Al primer ministro turco le gustaría pasar a la Historia como el Ataturk del siglo XXI, pero se enfrenta a un 2014 electoral con demasiados problemas
El escándalo de corrupción ha sido la puntilla del que ha sido, sin duda, el Annus Horribilis del primer ministro turco, Recep Tayyip Erdogan. Después de casi once años manejando las riendas de tan estratégico e importante país sin apenas oposición, Erdogan sufrió en verano su primer varapalo popular. Su plan de construir un centro comercial en una céntrica plaza de Estambul desencadenó protestas similares a las de la Primavera Árabe.
Aquel estallido de ira se diluyó rápidamente por falta de motivos relevantes, pero constituyó una seria llamada de atención. Aunque nada tiene que ver el caso turco con las décadas de tiranía que sufrían Túnez, Libia o Egipto, quedó claro que una parte de la sociedad rechaza la deriva autoritaria del primer ministro, paralela a la paulatina islamización impuesta por su partido a una sociedad orgullosa durante décadas de su laicismo.
Los planes de futuro de Erdogán
Aun así, con una oposición fragmentada y débil, Erdogán tenía por delante un futuro prometedor como gobernante de Turquía. Con dos posibilidades: una, intentar convertirse en agosto de 2014 en el primer presidente turco elegido en las urnas, con mucho más poder que el actual, según un nuevo sistema recientemente aprobado; y dos, forzar a su partido a modificar sus propias reglas y permitirle optar a un nuevo mandato como Primer Ministro en 2015.
En cualquier caso, cuestión de sueños, los planes a largo plazo de Erdogan incluyen mantenerse en el poder hasta el 2023, año en el que Turquía celebrará el primer centenario de la fundación de la república por Mustafa Kemal Atatürk tras la caída del imperio Otomano.
Corrupción a la turca
Pero en esto llegó la corrupción. Lo ocurrido en verano no es más que una anécdota en comparación con lo que acaba de conocerse. Un grupo de personas, algunas muy próximas a Erdogan, amañaban presuntamente con sobornos las licitaciones para la construcción de viviendas sociales. Un mercadeo millonario cuyo elemento más visible ha sido una caja de zapatos en la que el director de un banco estatal escondía 4,5 millones de dólares.

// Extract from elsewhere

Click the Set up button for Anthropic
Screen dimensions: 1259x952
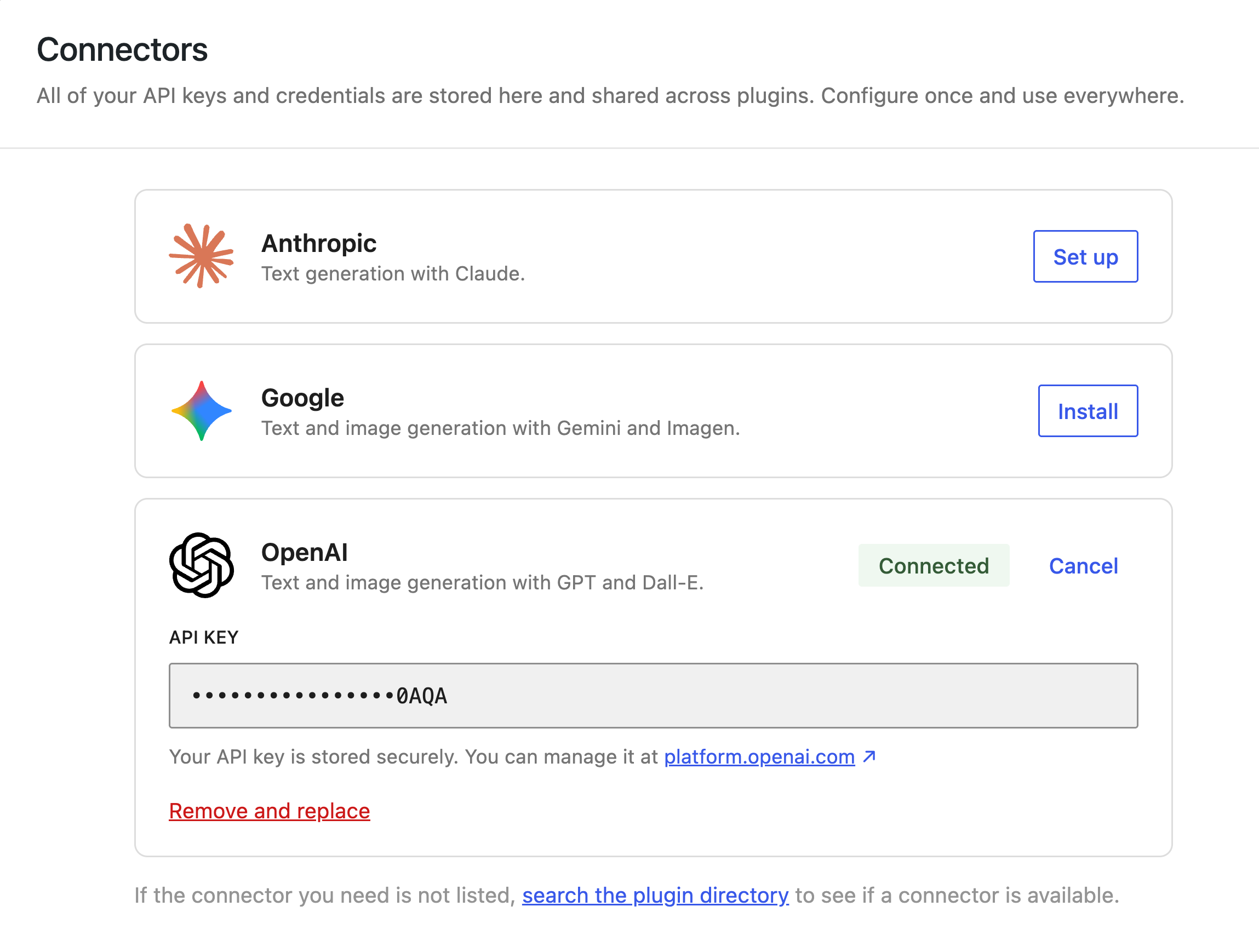(x=1085, y=256)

La detención de los hijos de tres de sus ministros ha forzado la dimisión de éstos y una profunda remodelación del Gobierno turco. La sociedad turca, tocada de nuevo, ha reaccionado con unas incipientes protestas callejeras que, en función de su intensidad, pueden trastocar profundamente los mencionados sueños del sultán Erdogan.
La vieja excusa del complot internacional
Hay dos pruebas claras de que Erdogan huele el peligro: por un lado, el dimitido ministro de Urbanismo asegura que el jefe del Gobierno estaba al tanto de los planes de vivienda objeto de la presunta corrupción y ha pedido públicamente su dimisión. Y dos, al malestar que le produjeron los primeros registros policiales reaccionó calificándolos de complot internacional contra el desarrollo del país. Una apelación al nacionalismo turco que esta vez puede resultarle vana.
Hablando de complot, sin embargo, entre las sombras aparece una figura, la de Fethula Gulen, un estudioso del Islám radicado en Estados Unidos que cuenta con muchos partidarios en la policía y la judicatura. Aunque su ideario político religioso no es muy diferente al de Erdogán, no sería extraño que su gente aprovechara las elecciones municipales de marzo para hacerse con puestos relevantes.
Está, por último, el actual presidente, Abdullah Gul, un anglófono al que The Economist considera mucho más capaz que Erdogan de manejar la situación tanto interna como externa. En ésta destaca la posible incorporación de Turquía a la Unión Europea. El objetivo sería 2023 y constituiría el mejor regalo para los turcos un siglo después del nacimiento de su país.